**WHAT TO DO**: Somewhere below, one line contains "This screenshot has height=1053, width=1725." and a later line contains "Open the PayPal". Output those two lines and everything between them exactly, and nothing else.

BEGIN DATASET ENTRIES

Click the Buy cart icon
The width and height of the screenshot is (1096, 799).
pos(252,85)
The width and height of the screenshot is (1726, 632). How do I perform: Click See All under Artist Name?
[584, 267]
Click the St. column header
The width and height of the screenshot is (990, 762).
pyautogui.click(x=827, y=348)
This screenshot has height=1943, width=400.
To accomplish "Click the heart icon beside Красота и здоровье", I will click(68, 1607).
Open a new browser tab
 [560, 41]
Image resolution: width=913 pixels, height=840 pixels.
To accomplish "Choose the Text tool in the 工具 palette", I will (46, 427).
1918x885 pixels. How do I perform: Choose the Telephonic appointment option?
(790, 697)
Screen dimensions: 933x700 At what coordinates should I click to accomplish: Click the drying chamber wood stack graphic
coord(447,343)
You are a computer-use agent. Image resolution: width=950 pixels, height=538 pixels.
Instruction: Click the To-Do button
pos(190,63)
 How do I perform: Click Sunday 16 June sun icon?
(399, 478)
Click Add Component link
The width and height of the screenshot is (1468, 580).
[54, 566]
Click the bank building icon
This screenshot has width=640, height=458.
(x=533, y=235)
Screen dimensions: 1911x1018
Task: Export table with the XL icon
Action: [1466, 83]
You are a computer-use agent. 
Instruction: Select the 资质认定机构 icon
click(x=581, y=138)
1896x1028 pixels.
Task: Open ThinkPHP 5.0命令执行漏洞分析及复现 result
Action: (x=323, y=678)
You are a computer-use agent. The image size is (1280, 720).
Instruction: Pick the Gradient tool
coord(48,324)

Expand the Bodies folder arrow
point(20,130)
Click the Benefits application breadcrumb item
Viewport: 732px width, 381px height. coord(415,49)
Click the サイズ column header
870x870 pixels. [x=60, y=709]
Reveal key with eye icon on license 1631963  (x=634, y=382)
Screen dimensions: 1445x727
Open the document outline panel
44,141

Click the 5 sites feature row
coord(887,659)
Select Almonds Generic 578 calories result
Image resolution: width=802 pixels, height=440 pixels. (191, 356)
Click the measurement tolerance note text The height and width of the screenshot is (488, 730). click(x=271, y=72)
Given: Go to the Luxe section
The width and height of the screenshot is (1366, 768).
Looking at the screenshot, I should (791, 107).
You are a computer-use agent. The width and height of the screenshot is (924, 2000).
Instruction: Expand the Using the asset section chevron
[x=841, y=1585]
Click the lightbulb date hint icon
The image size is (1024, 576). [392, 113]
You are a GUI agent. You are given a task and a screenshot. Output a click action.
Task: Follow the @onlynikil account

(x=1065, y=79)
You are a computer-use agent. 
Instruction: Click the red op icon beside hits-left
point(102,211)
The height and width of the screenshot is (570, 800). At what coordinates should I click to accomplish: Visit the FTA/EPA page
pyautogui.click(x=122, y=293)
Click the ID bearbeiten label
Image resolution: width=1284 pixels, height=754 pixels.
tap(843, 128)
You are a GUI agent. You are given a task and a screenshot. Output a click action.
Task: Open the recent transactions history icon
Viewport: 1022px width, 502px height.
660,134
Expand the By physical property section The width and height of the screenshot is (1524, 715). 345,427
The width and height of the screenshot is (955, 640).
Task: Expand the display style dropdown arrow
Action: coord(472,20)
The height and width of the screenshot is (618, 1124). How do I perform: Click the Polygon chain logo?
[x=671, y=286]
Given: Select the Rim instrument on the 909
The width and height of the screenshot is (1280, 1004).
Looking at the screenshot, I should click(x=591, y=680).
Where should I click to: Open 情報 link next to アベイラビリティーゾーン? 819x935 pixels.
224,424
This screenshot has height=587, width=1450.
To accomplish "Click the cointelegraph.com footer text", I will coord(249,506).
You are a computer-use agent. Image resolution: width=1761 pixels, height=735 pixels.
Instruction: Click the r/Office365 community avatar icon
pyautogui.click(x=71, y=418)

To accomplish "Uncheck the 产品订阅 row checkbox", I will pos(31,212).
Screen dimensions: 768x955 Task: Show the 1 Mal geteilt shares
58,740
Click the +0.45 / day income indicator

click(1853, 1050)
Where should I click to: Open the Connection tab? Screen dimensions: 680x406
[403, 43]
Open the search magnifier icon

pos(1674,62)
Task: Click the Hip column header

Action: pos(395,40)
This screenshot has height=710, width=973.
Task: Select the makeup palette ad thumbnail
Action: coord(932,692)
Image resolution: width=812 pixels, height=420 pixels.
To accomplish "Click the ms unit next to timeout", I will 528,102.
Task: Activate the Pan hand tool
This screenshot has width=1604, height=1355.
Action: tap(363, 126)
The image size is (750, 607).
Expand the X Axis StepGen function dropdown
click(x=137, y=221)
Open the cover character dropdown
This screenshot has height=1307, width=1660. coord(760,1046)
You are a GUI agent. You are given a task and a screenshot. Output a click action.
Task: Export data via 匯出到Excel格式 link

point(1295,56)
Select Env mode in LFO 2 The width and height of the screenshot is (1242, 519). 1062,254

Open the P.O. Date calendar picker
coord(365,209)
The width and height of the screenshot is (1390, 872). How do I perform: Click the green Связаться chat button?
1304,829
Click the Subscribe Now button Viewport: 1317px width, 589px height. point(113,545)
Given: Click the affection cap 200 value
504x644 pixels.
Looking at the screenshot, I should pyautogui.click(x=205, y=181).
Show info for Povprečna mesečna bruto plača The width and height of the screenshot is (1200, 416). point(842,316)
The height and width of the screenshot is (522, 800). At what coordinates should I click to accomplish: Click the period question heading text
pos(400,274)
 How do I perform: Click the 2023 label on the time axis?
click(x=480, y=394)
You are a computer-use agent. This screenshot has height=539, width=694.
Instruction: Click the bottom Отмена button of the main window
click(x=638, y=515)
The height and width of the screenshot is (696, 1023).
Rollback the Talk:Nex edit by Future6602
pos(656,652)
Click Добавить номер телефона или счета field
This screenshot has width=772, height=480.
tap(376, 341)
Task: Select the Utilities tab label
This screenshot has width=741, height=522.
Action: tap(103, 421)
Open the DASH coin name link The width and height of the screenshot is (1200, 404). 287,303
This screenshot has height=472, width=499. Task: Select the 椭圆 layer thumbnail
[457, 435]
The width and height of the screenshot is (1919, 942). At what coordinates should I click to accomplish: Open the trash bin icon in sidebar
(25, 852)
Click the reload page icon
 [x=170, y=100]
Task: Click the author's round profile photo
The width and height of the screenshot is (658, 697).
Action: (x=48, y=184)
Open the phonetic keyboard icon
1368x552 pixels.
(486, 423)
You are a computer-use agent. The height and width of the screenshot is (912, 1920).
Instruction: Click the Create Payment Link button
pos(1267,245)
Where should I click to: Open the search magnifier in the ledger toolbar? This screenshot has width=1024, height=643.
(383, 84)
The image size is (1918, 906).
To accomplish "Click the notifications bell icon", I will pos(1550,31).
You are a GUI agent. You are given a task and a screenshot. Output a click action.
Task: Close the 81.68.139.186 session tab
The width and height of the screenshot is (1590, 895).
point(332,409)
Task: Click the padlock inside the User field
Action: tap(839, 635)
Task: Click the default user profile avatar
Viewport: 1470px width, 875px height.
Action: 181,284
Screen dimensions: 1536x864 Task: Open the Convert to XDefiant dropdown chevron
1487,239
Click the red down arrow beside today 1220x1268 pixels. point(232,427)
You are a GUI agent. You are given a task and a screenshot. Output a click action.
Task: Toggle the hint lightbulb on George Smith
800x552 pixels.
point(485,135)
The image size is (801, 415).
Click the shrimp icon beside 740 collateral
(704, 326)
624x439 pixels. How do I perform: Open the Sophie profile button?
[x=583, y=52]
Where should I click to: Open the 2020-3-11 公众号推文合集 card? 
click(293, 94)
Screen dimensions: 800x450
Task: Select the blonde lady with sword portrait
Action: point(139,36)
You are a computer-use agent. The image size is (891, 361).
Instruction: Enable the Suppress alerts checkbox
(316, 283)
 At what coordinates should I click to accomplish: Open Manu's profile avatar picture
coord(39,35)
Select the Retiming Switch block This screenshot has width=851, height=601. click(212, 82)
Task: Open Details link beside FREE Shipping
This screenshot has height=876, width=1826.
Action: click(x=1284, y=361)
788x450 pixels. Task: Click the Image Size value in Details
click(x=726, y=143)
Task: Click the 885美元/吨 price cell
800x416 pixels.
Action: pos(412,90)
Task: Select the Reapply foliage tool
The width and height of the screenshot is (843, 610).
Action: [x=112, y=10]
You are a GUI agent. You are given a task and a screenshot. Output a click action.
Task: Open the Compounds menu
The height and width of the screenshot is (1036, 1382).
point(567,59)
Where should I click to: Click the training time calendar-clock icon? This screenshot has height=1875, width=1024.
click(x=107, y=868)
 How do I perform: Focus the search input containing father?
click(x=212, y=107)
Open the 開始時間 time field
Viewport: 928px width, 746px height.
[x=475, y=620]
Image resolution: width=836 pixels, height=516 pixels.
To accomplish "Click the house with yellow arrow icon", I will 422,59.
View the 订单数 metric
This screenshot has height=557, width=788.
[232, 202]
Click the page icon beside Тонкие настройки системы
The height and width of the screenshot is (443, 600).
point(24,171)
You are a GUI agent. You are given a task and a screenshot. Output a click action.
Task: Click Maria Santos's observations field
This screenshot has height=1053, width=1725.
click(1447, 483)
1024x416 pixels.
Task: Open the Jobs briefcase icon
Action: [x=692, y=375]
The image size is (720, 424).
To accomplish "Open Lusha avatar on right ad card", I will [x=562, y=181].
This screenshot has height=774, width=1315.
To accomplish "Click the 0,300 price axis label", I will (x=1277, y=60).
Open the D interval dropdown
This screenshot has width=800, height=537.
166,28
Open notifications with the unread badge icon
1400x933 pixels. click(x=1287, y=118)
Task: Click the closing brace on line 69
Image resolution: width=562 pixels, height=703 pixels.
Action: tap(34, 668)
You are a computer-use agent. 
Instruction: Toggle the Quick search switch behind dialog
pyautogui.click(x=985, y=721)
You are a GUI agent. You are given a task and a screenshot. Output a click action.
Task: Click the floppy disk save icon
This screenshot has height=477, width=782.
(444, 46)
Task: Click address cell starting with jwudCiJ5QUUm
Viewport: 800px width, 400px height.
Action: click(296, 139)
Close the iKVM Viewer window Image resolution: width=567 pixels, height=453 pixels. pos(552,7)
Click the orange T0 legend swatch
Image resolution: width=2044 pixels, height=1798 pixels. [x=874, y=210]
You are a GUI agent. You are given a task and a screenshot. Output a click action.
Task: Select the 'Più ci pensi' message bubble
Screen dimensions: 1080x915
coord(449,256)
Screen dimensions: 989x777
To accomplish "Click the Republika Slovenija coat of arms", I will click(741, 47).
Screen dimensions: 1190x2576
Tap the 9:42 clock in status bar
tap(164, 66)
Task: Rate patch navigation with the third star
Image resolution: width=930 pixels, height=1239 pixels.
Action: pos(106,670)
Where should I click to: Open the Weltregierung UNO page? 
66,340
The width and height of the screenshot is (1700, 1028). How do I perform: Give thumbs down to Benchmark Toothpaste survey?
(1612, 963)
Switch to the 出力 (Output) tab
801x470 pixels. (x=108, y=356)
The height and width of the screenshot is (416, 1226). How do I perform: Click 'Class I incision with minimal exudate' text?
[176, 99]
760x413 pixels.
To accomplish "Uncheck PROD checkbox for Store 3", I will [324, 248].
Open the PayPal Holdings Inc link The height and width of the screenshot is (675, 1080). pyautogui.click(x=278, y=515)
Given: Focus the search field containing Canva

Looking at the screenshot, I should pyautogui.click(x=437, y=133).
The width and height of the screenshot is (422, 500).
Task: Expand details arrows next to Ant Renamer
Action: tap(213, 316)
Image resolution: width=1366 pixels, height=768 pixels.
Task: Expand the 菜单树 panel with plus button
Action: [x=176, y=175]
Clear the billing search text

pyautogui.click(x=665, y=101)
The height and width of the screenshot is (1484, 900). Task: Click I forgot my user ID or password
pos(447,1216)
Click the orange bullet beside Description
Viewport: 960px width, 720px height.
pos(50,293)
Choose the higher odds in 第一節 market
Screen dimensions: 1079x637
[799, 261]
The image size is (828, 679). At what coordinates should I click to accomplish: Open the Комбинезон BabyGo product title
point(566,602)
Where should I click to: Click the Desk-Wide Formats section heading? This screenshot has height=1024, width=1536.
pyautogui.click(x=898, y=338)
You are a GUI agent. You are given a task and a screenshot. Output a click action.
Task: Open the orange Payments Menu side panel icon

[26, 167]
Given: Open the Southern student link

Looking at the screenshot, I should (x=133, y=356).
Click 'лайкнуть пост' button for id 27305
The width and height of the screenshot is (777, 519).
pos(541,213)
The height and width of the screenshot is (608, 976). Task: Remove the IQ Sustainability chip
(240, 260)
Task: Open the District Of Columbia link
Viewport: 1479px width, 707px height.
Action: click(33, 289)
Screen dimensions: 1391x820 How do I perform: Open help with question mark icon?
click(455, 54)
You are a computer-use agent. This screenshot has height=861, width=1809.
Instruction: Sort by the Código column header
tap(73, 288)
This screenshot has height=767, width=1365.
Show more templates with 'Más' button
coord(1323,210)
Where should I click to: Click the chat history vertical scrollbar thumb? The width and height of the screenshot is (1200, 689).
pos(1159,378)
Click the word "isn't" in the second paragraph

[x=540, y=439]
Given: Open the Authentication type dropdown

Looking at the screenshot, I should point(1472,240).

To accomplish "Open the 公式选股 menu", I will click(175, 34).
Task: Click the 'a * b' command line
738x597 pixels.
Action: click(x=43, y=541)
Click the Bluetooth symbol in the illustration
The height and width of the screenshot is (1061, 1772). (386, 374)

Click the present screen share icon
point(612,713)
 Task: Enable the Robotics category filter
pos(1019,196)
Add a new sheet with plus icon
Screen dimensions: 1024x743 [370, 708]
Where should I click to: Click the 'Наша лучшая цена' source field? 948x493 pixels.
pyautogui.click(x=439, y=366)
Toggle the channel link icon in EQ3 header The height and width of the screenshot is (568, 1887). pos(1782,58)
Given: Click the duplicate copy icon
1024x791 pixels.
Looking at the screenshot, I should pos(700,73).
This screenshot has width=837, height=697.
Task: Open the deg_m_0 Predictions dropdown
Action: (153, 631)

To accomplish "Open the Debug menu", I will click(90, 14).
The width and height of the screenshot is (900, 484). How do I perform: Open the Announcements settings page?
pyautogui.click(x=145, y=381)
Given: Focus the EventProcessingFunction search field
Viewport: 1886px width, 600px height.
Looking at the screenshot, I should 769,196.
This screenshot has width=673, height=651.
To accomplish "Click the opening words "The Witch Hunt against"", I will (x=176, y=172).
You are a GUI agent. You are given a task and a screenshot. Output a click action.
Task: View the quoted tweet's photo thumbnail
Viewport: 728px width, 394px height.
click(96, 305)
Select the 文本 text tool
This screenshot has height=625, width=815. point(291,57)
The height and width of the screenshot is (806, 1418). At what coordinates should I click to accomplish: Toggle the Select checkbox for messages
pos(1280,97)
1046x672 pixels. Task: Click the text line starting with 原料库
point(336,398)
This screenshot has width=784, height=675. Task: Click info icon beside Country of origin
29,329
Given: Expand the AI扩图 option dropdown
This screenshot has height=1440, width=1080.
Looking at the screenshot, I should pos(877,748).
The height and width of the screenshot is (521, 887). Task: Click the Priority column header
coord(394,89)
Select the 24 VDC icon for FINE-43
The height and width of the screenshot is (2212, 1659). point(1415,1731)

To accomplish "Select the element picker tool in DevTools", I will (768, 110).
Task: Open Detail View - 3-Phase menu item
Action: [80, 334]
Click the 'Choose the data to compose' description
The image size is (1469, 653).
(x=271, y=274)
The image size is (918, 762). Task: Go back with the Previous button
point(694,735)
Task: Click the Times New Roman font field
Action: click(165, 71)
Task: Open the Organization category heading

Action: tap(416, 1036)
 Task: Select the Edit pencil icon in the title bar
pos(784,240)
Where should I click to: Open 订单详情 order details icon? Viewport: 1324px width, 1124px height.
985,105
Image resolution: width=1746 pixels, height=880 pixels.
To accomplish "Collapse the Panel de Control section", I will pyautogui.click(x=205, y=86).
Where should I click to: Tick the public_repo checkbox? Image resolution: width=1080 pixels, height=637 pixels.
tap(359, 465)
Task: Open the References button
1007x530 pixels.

END DATASET ENTRIES

**SOLUTION FOR THIS EXERCISE**:
This screenshot has height=1053, width=1725.
click(1447, 483)
1024x416 pixels.
Task: Open the Jobs briefcase icon
Action: [x=692, y=375]
The image size is (720, 424).
To accomplish "Open Lusha avatar on right ad card", I will [x=562, y=181].
This screenshot has height=774, width=1315.
To accomplish "Click the 0,300 price axis label", I will (x=1277, y=60).
Open the D interval dropdown
This screenshot has width=800, height=537.
166,28
Open notifications with the unread badge icon
1400x933 pixels. click(x=1287, y=118)
Task: Click the closing brace on line 69
Image resolution: width=562 pixels, height=703 pixels.
Action: tap(34, 668)
You are a computer-use agent. 
Instruction: Toggle the Quick search switch behind dialog
pyautogui.click(x=985, y=721)
You are a GUI agent. You are given a task and a screenshot. Output a click action.
Task: Click the floppy disk save icon
This screenshot has height=477, width=782.
(444, 46)
Task: Click address cell starting with jwudCiJ5QUUm
Viewport: 800px width, 400px height.
Action: click(296, 139)
Close the iKVM Viewer window Image resolution: width=567 pixels, height=453 pixels. pos(552,7)
Click the orange T0 legend swatch
Image resolution: width=2044 pixels, height=1798 pixels. [x=874, y=210]
You are a GUI agent. You are given a task and a screenshot. Output a click action.
Task: Select the 'Più ci pensi' message bubble
Screen dimensions: 1080x915
coord(449,256)
Screen dimensions: 989x777
To accomplish "Click the Republika Slovenija coat of arms", I will click(741, 47).
Screen dimensions: 1190x2576
Tap the 9:42 clock in status bar
tap(164, 66)
Task: Rate patch navigation with the third star
Image resolution: width=930 pixels, height=1239 pixels.
Action: pos(106,670)
Where should I click to: Open the Weltregierung UNO page? 
66,340
The width and height of the screenshot is (1700, 1028). How do I perform: Give thumbs down to Benchmark Toothpaste survey?
(1612, 963)
Switch to the 出力 (Output) tab
801x470 pixels. (x=108, y=356)
The height and width of the screenshot is (416, 1226). How do I perform: Click 'Class I incision with minimal exudate' text?
[176, 99]
760x413 pixels.
To accomplish "Uncheck PROD checkbox for Store 3", I will [324, 248].
Open the PayPal Holdings Inc link The height and width of the screenshot is (675, 1080). pyautogui.click(x=278, y=515)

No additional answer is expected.